▶ _CONSEGNA A_:
Ricopia parola per parola il tratto del testo mostrato che inizia con le parole contenenti "Nel caso di inattività" e finisce con "contendere (art. 46).".

▶ _TESTO MOSTRATO_:
* * * * * * *

L’art. 15 del d.lgs. 31.12.1992, n. 546, come regola generale, recita:  “la parte soccombente è condannata a rimborsare le spese del giudizio che sono liquidate con la sentenza”. 

Oltre al contributo unificato, le spese di giudizio comprendono gli onorari e i diritti del difensore, le spese generali e gli esborsi sostenuti, oltre il contributo previdenziali e l’IVA, se dovuti (comma 2-ter),

Il comma 2, prima parte, precisa che la compensazione può essere decisa “soltanto in caso di soccombenza reciproca o qualora sussistano gravi ed eccezionali ragioni che devono essere espressamente motivate”.

La normativa sulla rifusione delle spese processuali è oggetto di ulteriori previsioni restrittive quali:

  1. il comma 2-quater, secondo cui “con l’ordinanza che decide sulle istanze cautelari la corte di giustizia tributaria provvede sulle spese della relativa fase. La pronuncia sulle spese conserva efficacia anche dopo il provvedimento che definisce il giudizio, salvo diversa statuizione espressa nella sentenza di merito”;
  2. il comma 2-septies, secondo cui nelle controversie sul reclamo-mediazione di cui all’art. 17-bis “le spese di giudizio sono maggiorate del 50% a titolo di maggiori spese di procedimento”; la norma è ancora in vigore per i ricorsi notificati fino al 3.1.2024 di valore non superiore a 50.000 euro (MEF, comunicato 22.1.2024).
  3. il comma 2-octies, secondo cui se è stata fatta una proposta conciliativa da una delle parti ovvero dal giudice, la parte che non l’ha accettata senza giustificato motivo si si vede addebitare “le spese del giudizio maggiorate del 50%, ove il riconoscimento delle sue pretese risulta inferiore al contenuto della proposta ad essa effettuata. Se è intervenuta conciliazione le spese si intendono compensate, salvo che le parti stesse abbiano diversamente convenuto nel processo verbale di conciliazione”.

Nel caso di estinzione del giudizio per rinuncia al ricorso (art. 44) solo il ricorrente “deve rimborsare le spese alle altre parti salvo diverso accordo tra di loro. La liquidazione è fatta dal presidente della sezione o dalla corte di giustizia tributaria con ordinanza non impugnabile”.

Nel caso di inattività delle parti (art. 45) “le spese del processo estinto .. restano a carico delle parti che le hanno anticipate”. La stessa regola si applica anche nel caso di cessazione della materia del contendere (art. 46).

* * * * * * *

▶ _CONSEGNA B_:
Riscrivi identiche le righe dell'elenco che partono da quella contenente "You are a computer-use agent. The width" e arrivano alla fine dell'elenco, estremi compresi.

▶ _ELENCO DISPONIBILE_:
* * * * * * *

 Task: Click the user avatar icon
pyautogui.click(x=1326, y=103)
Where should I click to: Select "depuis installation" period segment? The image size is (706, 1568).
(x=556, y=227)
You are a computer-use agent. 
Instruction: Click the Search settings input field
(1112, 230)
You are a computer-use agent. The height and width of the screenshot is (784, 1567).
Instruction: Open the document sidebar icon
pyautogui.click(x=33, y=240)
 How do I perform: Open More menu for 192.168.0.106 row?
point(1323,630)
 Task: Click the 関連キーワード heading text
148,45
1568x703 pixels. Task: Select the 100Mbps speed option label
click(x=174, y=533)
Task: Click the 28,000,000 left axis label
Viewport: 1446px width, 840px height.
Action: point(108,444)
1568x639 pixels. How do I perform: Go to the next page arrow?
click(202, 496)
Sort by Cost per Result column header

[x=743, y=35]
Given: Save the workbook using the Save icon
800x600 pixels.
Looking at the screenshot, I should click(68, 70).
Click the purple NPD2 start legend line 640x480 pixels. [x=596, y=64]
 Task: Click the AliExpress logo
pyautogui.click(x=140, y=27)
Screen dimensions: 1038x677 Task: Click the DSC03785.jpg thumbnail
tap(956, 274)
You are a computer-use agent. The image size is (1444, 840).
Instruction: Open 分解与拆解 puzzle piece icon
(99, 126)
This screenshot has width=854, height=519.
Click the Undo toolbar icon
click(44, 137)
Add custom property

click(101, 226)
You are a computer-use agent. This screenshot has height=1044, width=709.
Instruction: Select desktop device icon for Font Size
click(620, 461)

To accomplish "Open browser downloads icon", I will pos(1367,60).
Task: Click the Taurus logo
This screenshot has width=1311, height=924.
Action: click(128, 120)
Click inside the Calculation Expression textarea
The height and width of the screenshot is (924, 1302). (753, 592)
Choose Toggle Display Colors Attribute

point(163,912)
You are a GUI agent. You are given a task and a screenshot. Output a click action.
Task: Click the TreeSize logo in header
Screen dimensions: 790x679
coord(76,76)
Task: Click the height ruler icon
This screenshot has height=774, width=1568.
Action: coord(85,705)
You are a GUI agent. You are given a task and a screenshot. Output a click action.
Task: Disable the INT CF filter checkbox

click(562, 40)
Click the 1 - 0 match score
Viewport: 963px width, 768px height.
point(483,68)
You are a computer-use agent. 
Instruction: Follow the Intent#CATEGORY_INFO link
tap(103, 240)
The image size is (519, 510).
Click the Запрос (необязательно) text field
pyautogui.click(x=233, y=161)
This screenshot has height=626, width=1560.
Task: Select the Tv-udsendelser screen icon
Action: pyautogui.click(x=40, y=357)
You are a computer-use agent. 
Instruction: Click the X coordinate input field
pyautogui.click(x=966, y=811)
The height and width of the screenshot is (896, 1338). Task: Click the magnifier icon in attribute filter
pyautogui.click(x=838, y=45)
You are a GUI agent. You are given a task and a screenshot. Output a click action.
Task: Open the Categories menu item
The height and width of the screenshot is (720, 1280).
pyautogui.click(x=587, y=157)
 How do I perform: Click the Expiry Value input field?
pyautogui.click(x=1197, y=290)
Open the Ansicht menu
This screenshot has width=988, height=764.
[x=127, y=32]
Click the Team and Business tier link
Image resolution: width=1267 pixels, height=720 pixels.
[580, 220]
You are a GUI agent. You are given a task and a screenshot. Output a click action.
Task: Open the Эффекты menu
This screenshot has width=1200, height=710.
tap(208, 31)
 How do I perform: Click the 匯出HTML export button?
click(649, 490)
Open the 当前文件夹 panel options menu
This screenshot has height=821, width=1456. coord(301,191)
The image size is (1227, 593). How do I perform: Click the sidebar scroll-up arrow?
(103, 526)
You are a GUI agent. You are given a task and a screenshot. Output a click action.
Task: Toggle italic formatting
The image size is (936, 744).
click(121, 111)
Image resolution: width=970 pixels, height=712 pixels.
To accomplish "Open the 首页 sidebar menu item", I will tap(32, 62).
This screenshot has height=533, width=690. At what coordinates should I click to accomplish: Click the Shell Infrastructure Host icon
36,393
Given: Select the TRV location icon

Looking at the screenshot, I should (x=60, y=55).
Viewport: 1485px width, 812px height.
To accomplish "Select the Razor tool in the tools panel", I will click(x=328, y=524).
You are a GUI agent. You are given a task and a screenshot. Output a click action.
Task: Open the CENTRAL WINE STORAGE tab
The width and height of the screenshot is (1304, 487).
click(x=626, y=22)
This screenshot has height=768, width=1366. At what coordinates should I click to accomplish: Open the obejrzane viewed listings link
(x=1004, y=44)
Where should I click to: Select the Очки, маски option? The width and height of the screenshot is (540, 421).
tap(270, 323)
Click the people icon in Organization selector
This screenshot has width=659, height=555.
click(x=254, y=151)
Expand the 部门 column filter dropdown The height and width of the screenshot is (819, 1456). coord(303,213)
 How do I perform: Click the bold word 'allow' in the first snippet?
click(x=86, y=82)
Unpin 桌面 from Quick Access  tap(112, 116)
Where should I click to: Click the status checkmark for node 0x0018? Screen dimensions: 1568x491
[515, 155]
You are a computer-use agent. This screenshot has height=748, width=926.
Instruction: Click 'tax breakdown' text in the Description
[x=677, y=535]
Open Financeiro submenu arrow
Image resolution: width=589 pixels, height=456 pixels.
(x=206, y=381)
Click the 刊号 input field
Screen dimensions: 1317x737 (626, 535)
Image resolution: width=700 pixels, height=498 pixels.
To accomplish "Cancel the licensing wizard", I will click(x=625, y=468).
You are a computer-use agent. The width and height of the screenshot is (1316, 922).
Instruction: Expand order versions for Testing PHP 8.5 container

* * * * * * *

▶ _RISPOSTA ATTESA A_:
Nel caso di inattività delle parti (art. 45) “le spese del processo estinto .. restano a carico delle parti che le hanno anticipate”. La stessa regola si applica anche nel caso di cessazione della materia del contendere (art. 46).

▶ _RISPOSTA ATTESA B_:
You are a computer-use agent. The width and height of the screenshot is (1316, 922).
Instruction: Expand order versions for Testing PHP 8.5 container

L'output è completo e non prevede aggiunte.